The CIA's DO and the FBI still operate in the Cold War prism of a sharp dividing line between domestic and international operations, but in the era of globalization, no such line exists, and the world at large lives in the United States. American human intelligence collection operators would be derelict in their responsibilities not to run human operations and solicit walk-in information from foreign communities in the United States. Such operations, moreover, would be inherently easier to run in the United States than abroad in the hard-target countries themselves.
Rep. Porter Goss (R-FL), President Bush's nominee to become the next DCI, just might have the skills to tackle these challenges. Given his experience on the House intelligence committee, he is an expert on the infuriatingly complex IC. Equally important, Goss's decade of experience as a DO case officer--a unique qualification in the halls of government power--should give him credibility among the CIA's rank and file, especially in the DO.
In the past, the DO all too readily dismissed DCIs armed with reform agendas as naive outsiders. This is clearly not the case with Goss, who, though a strong backer of the CIA, has not shied away from criticizing it when criticism has been due. While some argue that Goss is too "political", his political savvy would be invaluable for garnering the political capital necessary to fix the CIA. Whether or not an NID post is created, revamping the CIA's human intelligence collection capabilities will be a critical task for the next DCI.

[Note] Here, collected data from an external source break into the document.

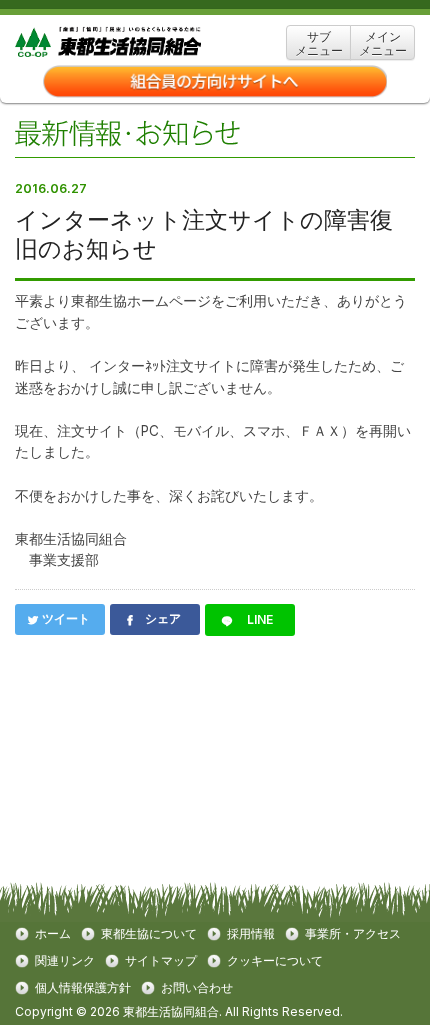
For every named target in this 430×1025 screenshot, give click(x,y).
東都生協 (139, 42)
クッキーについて (275, 961)
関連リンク (65, 961)
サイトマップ (161, 961)
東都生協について (149, 934)
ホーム (53, 934)
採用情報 (251, 934)
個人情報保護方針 (83, 988)
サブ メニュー (319, 43)
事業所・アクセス (353, 934)
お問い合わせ (197, 988)
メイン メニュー (383, 43)
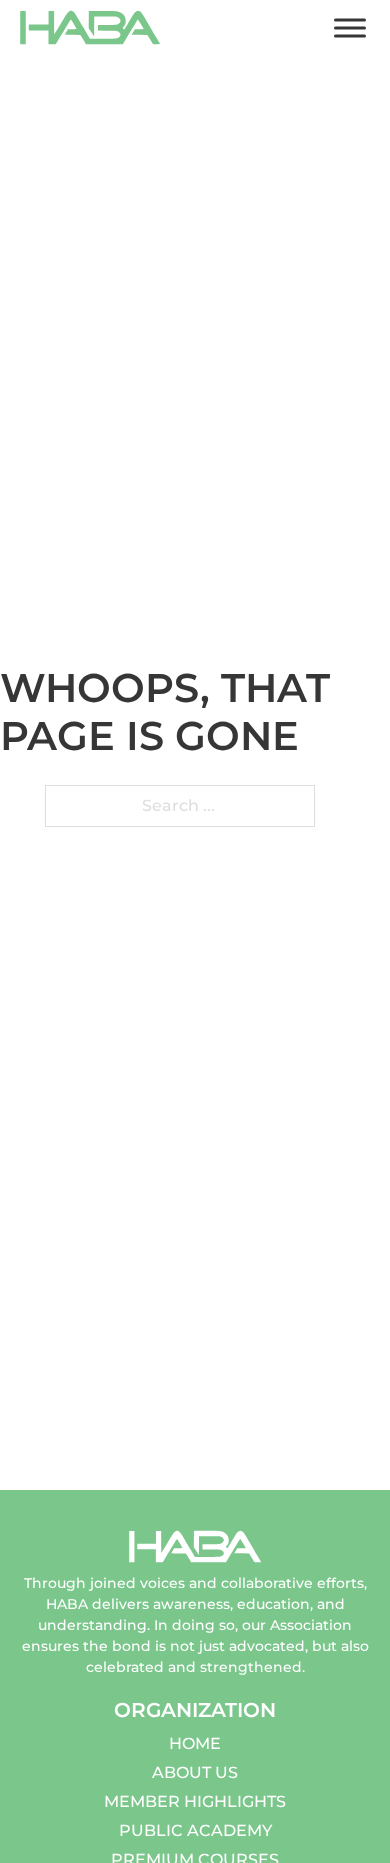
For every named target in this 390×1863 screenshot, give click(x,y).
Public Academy (195, 1830)
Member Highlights (195, 1801)
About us (195, 1772)
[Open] (350, 27)
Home (195, 1743)
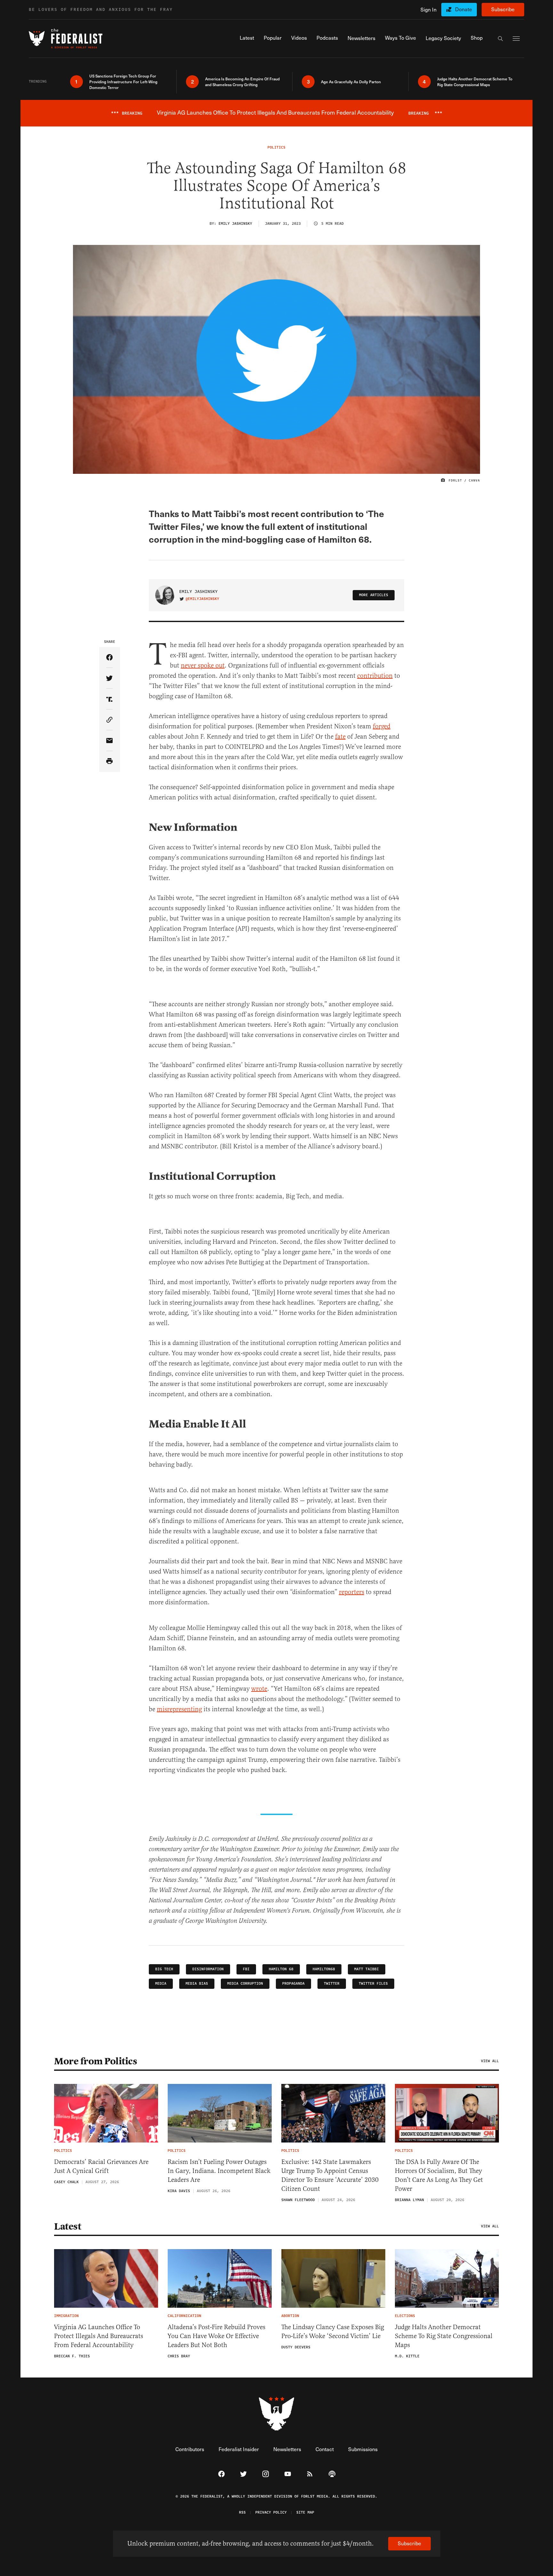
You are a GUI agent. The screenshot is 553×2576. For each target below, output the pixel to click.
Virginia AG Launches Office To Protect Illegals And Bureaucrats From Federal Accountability (98, 2336)
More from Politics (95, 2061)
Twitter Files (373, 1983)
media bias (197, 1983)
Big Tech (164, 1969)
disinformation (208, 1969)
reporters (351, 1592)
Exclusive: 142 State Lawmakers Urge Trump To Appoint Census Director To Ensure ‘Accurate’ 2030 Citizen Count (330, 2175)
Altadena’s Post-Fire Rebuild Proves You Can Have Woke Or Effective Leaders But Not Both (216, 2336)
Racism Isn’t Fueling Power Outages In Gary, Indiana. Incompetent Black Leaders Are (219, 2171)
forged (381, 726)
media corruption (245, 1983)
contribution (375, 676)
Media (160, 1983)
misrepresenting (179, 1709)
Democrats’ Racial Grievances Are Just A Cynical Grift (101, 2166)
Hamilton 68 (281, 1969)
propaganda (293, 1983)
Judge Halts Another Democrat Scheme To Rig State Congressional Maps (444, 2336)
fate (340, 737)
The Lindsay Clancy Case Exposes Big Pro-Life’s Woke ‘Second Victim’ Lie (332, 2331)
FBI (246, 1969)
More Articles (373, 595)
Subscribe (503, 9)
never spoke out (203, 665)
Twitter (332, 1983)
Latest (67, 2226)
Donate (463, 9)
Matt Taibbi (366, 1969)
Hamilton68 (324, 1969)
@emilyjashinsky (202, 599)
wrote (259, 1689)
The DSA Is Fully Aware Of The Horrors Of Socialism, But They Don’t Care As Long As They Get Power (439, 2175)
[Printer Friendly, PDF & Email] (109, 761)
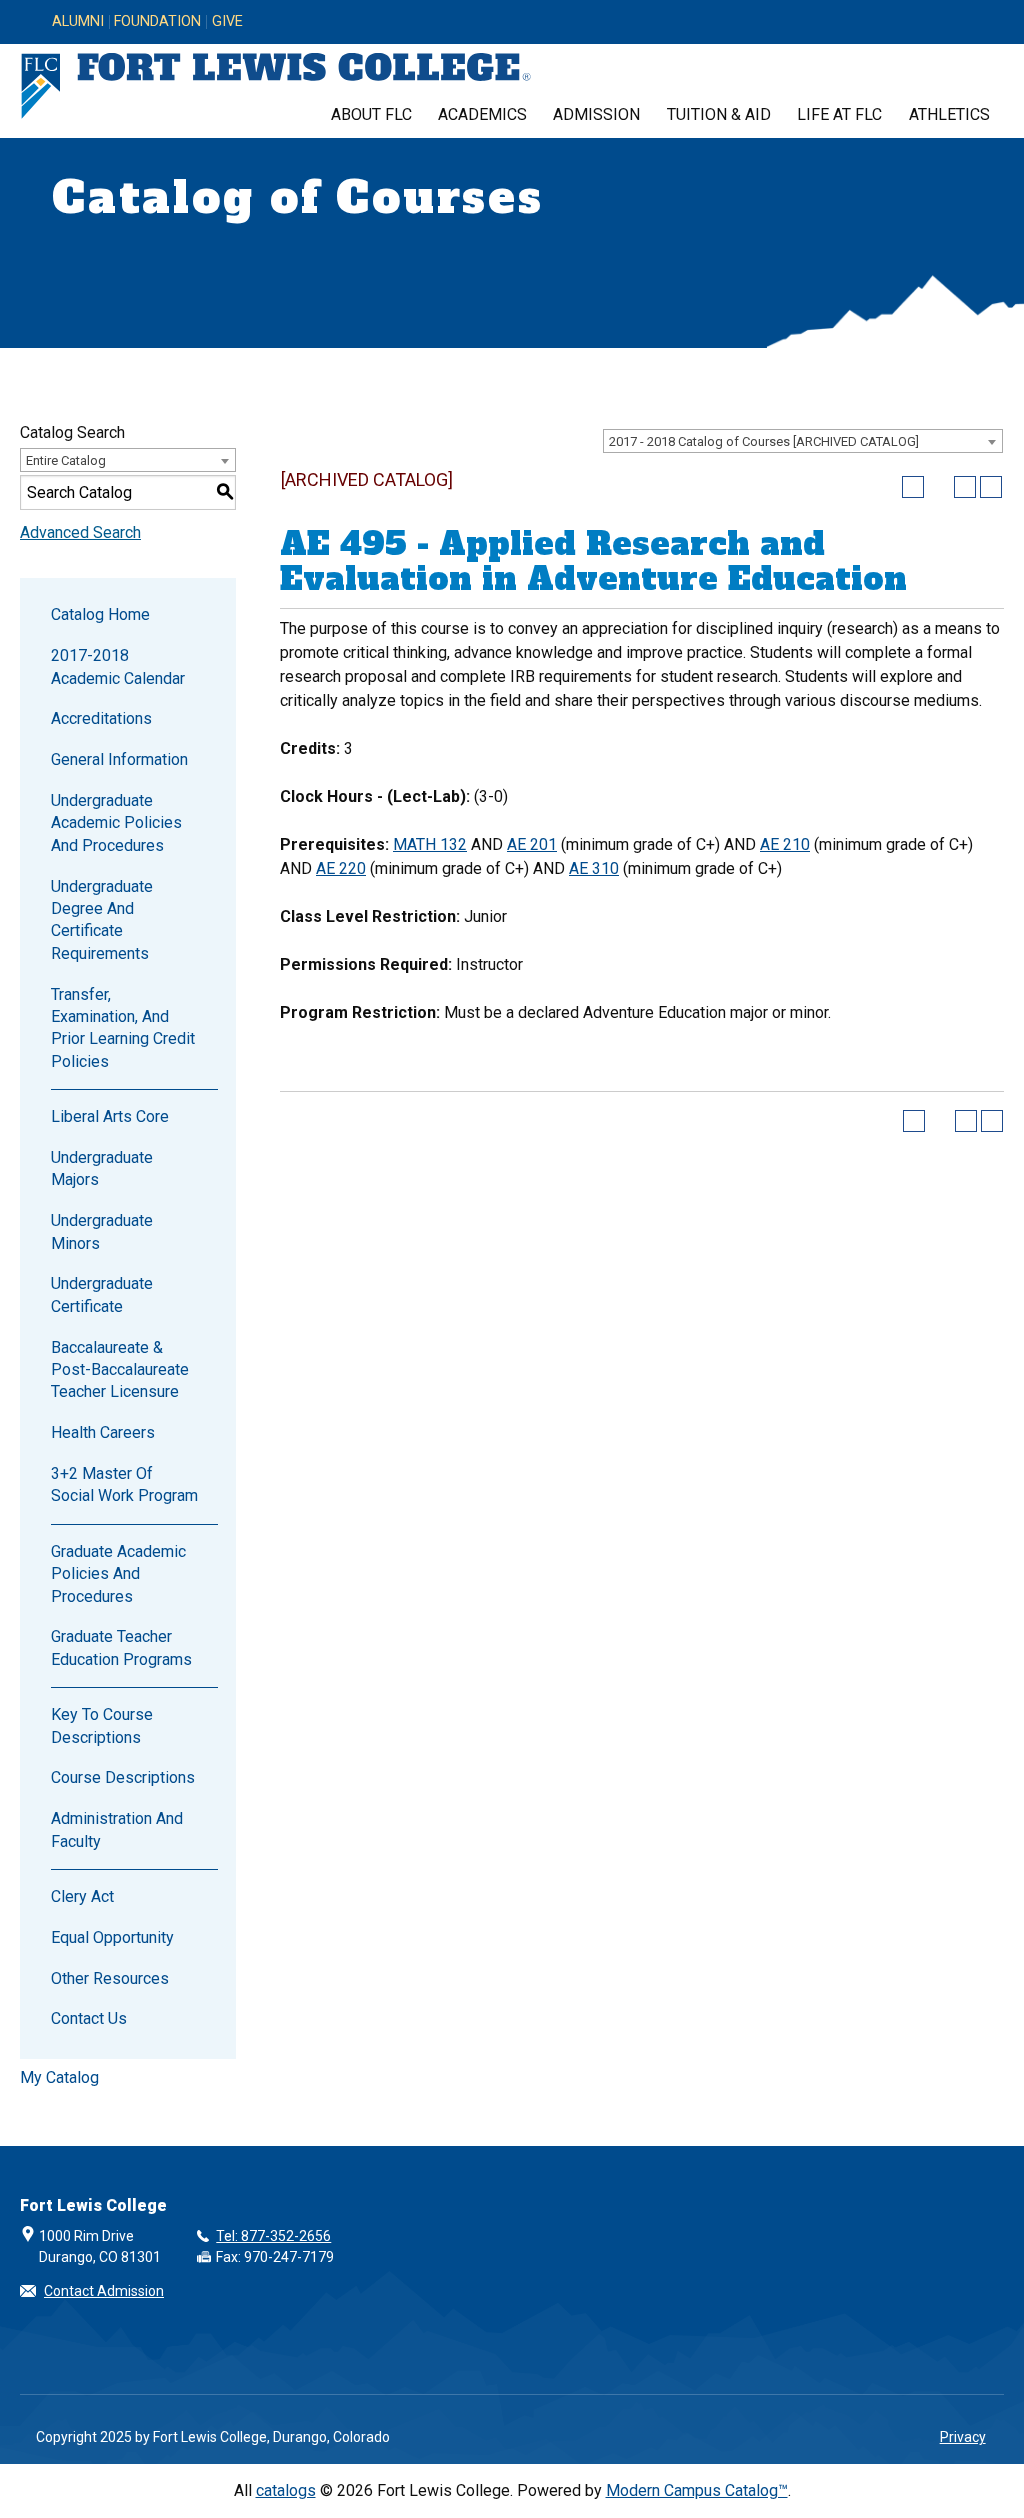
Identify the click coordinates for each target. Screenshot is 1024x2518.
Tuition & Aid (719, 114)
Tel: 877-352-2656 (273, 2236)
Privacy (963, 2437)
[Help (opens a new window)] (991, 487)
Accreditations (101, 718)
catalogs (286, 2490)
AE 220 (341, 868)
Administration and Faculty (117, 1829)
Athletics (949, 114)
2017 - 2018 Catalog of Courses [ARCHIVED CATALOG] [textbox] (764, 441)
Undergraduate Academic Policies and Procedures (116, 823)
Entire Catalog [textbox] (66, 460)
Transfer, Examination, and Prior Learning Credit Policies (123, 1028)
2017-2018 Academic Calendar (118, 666)
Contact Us (89, 2018)
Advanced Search (80, 532)
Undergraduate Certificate (102, 1294)
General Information (119, 759)
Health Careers (103, 1432)
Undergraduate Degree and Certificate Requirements (102, 920)
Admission (596, 114)
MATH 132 (430, 844)
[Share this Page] (939, 487)
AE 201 (532, 844)
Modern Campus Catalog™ (697, 2490)
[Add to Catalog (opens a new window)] (913, 487)
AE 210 (785, 844)
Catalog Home (100, 614)
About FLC (371, 114)
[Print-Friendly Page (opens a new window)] (965, 487)
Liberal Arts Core (110, 1116)
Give (227, 22)
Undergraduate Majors (102, 1168)
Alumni (78, 22)
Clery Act (82, 1896)
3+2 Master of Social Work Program (124, 1484)
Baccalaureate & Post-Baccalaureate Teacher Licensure (120, 1370)
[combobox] (803, 441)
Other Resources (110, 1978)
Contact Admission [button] (104, 2291)
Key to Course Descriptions (102, 1725)
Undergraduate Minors (102, 1231)
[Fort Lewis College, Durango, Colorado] (276, 86)
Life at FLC (839, 114)
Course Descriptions (123, 1777)
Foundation (157, 22)
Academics (482, 114)
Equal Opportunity (112, 1937)
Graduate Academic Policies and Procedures (118, 1574)
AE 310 (594, 868)
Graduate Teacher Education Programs (121, 1647)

Defenders of the CIA's performance argue that no matter how diligent, intelligent and creative the CIA may be, intelligence failures are inevitable. There is a grain of truth in this defense in that, as is the case in all of human affairs, complexity rules supreme, and human beings are incapable of perfect and routine clairvoyance. Nevertheless, the argument too easily becomes a way to escape responsibility for the CIA's dismal intelligence performances and too readily provides cover for dodging tough decisions needed to undertake major, not cosmetic, reforms. The remedy for CIA's "broken corporate culture and poor management" does not lay in conducting business as usual in the high-risk post-9/11 environment. Only a new, energetic and aggressive DCI, empowered by the president and Congress to overhaul the failing CIA, can deliver the spies the United States needs to defend itself.